-- Data section follows --

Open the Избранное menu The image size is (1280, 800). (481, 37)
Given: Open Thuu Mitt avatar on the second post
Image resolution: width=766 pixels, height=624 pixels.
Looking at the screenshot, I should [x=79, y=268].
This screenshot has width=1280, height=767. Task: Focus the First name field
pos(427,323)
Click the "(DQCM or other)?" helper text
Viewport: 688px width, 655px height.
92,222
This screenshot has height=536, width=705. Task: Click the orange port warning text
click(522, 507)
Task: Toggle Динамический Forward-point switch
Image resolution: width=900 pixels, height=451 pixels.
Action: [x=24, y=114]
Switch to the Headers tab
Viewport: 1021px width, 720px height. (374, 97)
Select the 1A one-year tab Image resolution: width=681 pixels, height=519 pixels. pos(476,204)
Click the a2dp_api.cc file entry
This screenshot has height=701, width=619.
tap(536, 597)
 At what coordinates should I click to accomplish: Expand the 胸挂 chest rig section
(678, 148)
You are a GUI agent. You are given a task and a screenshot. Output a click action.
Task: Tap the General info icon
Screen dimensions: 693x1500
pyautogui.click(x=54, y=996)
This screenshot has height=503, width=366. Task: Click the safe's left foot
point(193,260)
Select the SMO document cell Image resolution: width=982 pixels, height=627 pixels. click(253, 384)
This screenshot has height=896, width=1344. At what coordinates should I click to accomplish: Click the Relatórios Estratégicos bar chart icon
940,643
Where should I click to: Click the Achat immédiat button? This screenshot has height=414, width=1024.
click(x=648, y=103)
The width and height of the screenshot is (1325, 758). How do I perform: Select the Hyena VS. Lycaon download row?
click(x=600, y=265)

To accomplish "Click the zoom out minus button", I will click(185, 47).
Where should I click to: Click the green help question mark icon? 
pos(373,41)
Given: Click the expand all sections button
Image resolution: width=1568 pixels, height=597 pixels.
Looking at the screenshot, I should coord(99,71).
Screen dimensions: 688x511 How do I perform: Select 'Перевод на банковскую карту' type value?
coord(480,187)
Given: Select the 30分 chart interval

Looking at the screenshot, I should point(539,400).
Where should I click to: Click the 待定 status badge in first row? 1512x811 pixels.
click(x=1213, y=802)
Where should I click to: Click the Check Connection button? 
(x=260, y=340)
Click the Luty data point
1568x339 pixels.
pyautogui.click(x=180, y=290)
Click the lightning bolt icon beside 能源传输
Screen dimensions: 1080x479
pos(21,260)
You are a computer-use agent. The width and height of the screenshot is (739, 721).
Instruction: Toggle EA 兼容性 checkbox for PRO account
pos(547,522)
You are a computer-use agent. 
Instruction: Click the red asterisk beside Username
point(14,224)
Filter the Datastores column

-- Data section concluded --

Exercise goal » Search the data above for the string "Open" and copy each line that has it.

Result »
Open the Избранное menu The image size is (1280, 800). (481, 37)
Given: Open Thuu Mitt avatar on the second post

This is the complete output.